Daniel Finley graduated from Harvard College in 1980 and received his PhD from MIT in 1984, having worked with Alex Varshavsky and in collaboration with Aaron Ciechanover. His thesis work showed that the ubiquitin pathway is essential in mammals and is the major pathway for selective protein degradation. He was appointed in 1988 to the faculty at Harvard Medical School, where he remains today as a Professor in the Cell Biology Department. His laboratory is studying ubiquitination and proteasome function.

What he does

The lab’s main interest is the proteasome, the most intricate enzyme of the ubiquitin pathway and a key regulator of cellular function.
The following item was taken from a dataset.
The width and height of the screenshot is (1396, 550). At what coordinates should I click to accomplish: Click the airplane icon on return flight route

Some time ago the group found that the proteasome, as it had been studied for decades, is missing a variety of key factors, since routine purifications strip them off. One is a deubiquitinating enzyme, Ubp6 (known in mammals as Usp14).

This is a powerful inhibitor of the proteasome. Ubp6 functions noncatalytically to delay the degradation of ubiquitinated substrate proteins. While it inhibits degradation, Ubp6 deubiquitinates the target protein. As deubiquitination proceeds (on a millisecond time scale), the loss of ubiquitin groups makes inhibition of degradation irreversible.
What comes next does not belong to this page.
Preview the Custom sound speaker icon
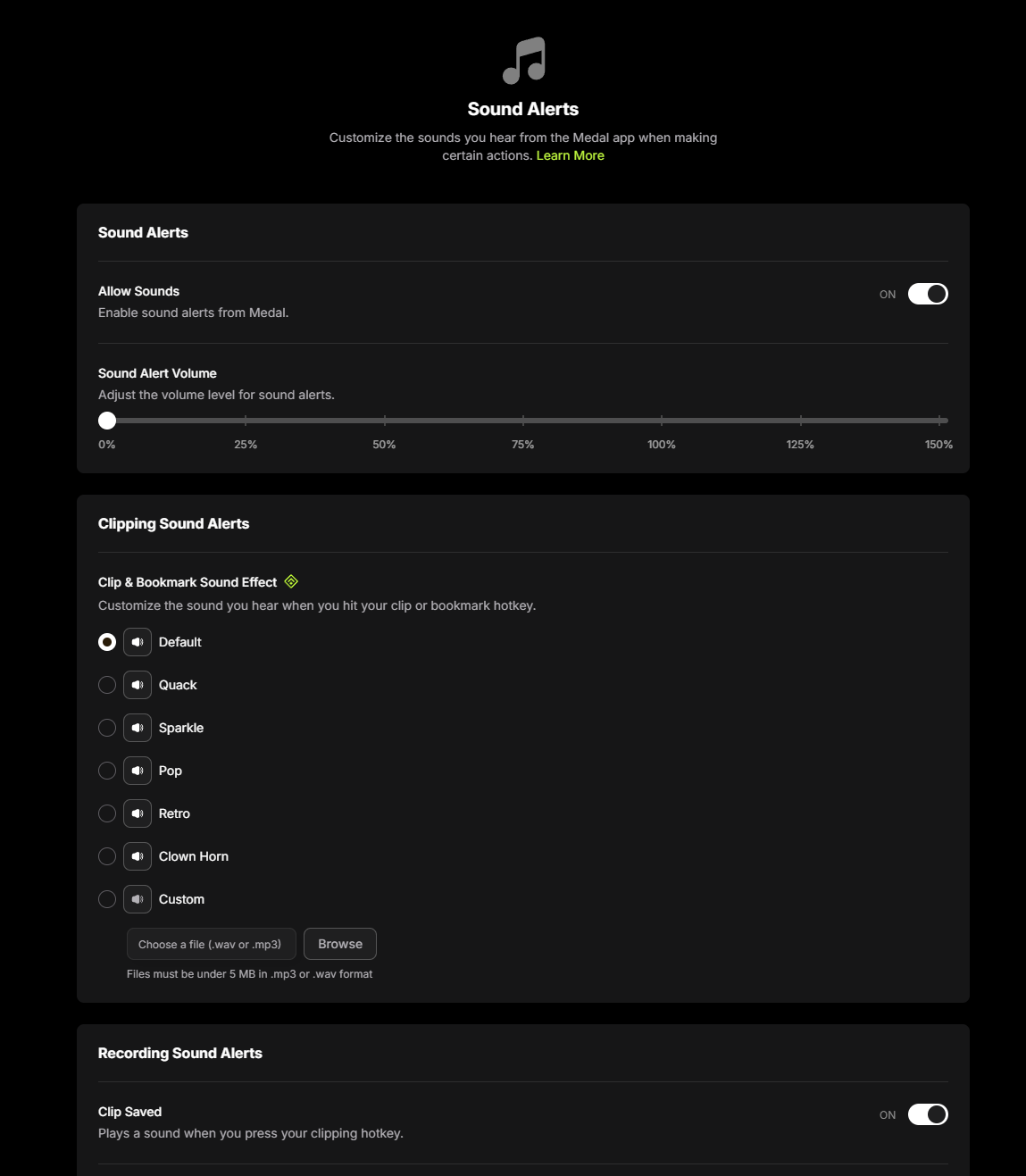Image resolution: width=1026 pixels, height=1176 pixels. point(138,899)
With Randy King, researchers from the lab identified small-molecule inhibitors of Usp14 from humans, which penetrate cells and allow for enhanced degradation of USP14 substrate proteins. Another proteasome-associated factor is Hul5, a ubiquitin ligase. Progressive deubiquitination of the substrate by Ubp6 is antagonized by Hul5. Thus, ubiquitin chains are in a dynamic state on the proteasome, and these chain dynamics regulate substrate selection by the proteasome.

News from the Lab

One paper in press shows that USP14 only removes ubiquitin from substrates that carry more than one ubiquitin chain. This type of specificity is unprecedented among deubiquitinating enzymes. USP14 also seems to require that the ubiquitin chains be presented on flexible segments of the substrate. Finley’s lab is trying to better understand the mechanistic basis of these specificity rules.
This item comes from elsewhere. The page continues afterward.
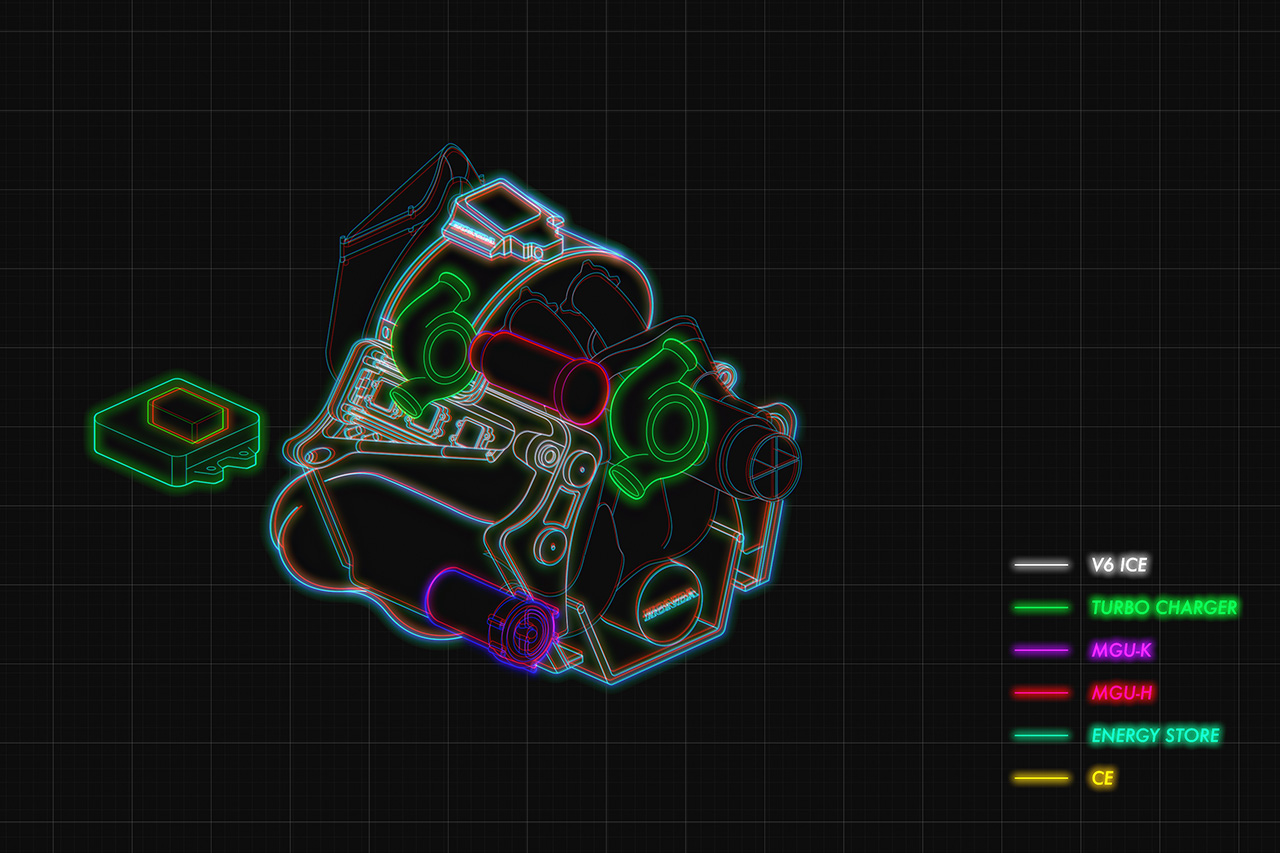Screen dimensions: 1280x853
Task: Click the red MGU-H color line
Action: 1041,692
An unrelated project, a collaboration with the laboratory of Mark Fleming (Boston Children’s Hospital), has addressed the question of how cells quickly transform their proteomes into the highly simplified states seen in many highly differentiated cell types such as red blood cells, lens fiber cells, and so forth.

Finley’s lab has found that the induction of a complement of ubiquitin ligases is responsible for much of this global remodeling of the proteome. The ligase that we have studied most closely is dramatically induced in differentiating cells and shows promiscuous ubiquitination, allowing it to promote the elimination of large set of proteins that are normally stable.